=== Text passage ===
+---+

Both the Indian Army and the Arunachal Pradesh Government today refuted State BJP MP Karen Rijijus claim of recent Chinese intrusion in Tawang area of the State.

By Sudhakar Jagdish

New Delhi, May 7 : Both the Indian Army and the Arunachal Pradesh Government today refuted State BJP MP Karen Rijiju's claim of recent Chinese intrusion in Tawang area of the State.

Sources in the army said that the claims made by Rijiju about the alleged intrusion were 'baseless'. They said that the areas which he has been referring to were occupied by China in 1959, three years before the Sino-India War.

"No fresh Chinese incursion has taken place since 1996 and that both sides are adhering to the 1993 Border Peace and Tranquility Agreement (BPTA) and 1996 border agreement," highly placed sources in the army told ANI.

Earlier, Rijiju claimed that Chinese forces had moved 20 km inside the State and have also built a helipad in the Tawang area.

The State government has also refuted the claims and has termed them 'incorrect'.

"There is absolutely no truth in the reports of any Chinese intrusion. The allegations are unfounded," Chief Minister Dorjee Khandu said today.

+---+

=== Task requirements ===
Continue the news report on the denials of a Chinese intrusion in Tawang from its last sentence.

=== Supplied information ===
+---+

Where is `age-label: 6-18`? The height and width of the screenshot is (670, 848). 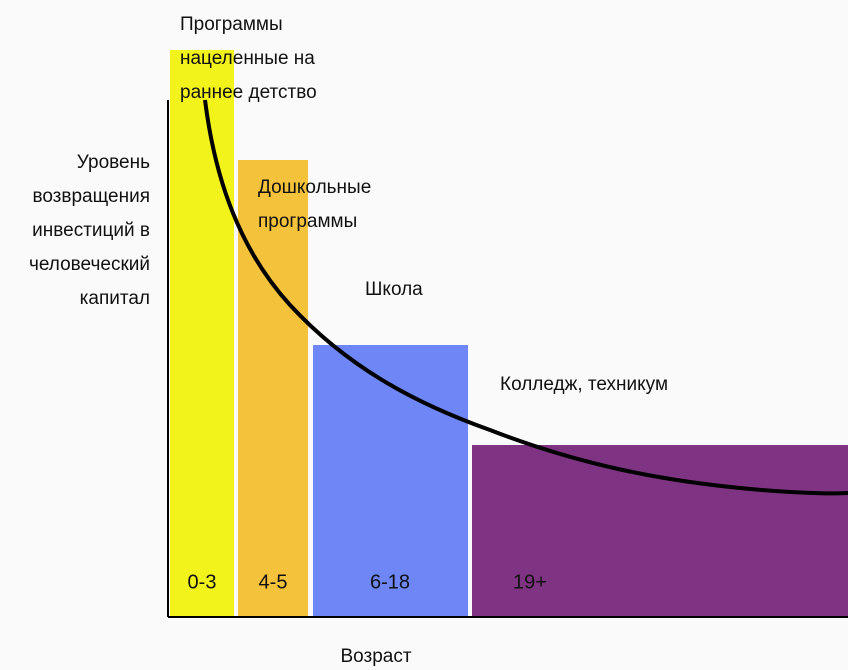
age-label: 6-18 is located at coordinates (390, 582).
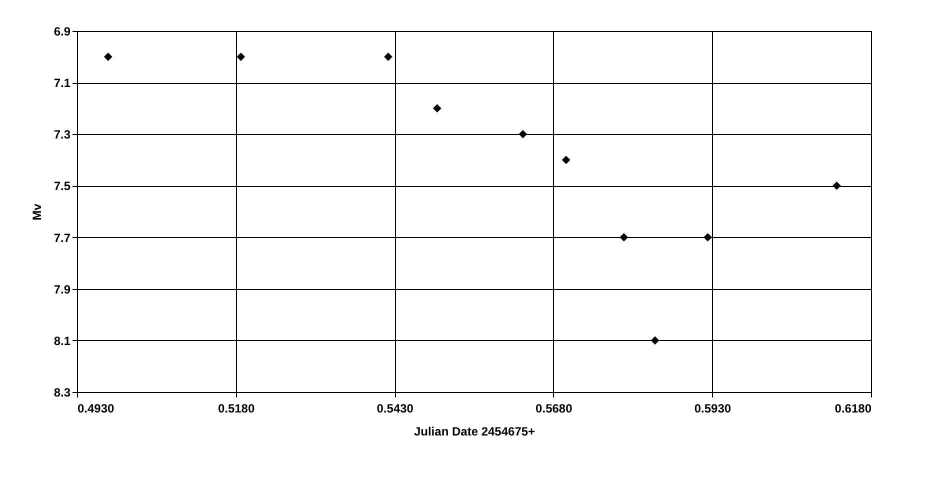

+---+

=== Written response ===
Defence Ministry also refuted media reports that an inquiry has been launched to verify Rijiju's claims. Sources in the Ministry said that it has asked the army to give out a statement on the issue.

The External Affairs Ministry has also been keeping a close eye on the issue and is expected to come out with a statement very soon.

Rijiju has been stating that his claims have been 'admitted' by the External Affairs Ministry and has also shown a copy of the letter sent to him by Joint Secretary Ashok K Kantha.

The letter written by Kantha though confirms the missing of Chabe Chader, a resident of Taksin in Arunachal, it however, has not made any kind of admissions regarding the Chinese occupation of Samdrong Chu valley, Asapila, Lungar and construction of a helipad in Tawang District of the State, as claimed by Rijiju.

Kantha in his letter to the BJP MP has assured: "Appropriate steps are taken for the management of the borders."

"Infrastructure development, including road connectivity in border areas, is also being given special attention, both from the perspective of taking the benefits of development to local inhabitants and border area as well, as for improving the management for our borders," the official further wrote in the letter.

Earlier in the day, Rijiju told ANI: "It's a question of territorial integrity. Merely stating in Parliament that Arunachal Pradesh is an integral part of India is not enough," adding, "What I am asking is that the Indian Government should inform the people of Arunachal Pradesh about what is going on. When there is a discussion between India and China, the people of Arunachal should be taken into confidence."

The BJP MP's claim comes as National Security Adviser M K Narayanan recently concluded the ninth round of the Sino-India border talks with Chinese Vice Foreign Minister Dai Bingguo at Coonoor.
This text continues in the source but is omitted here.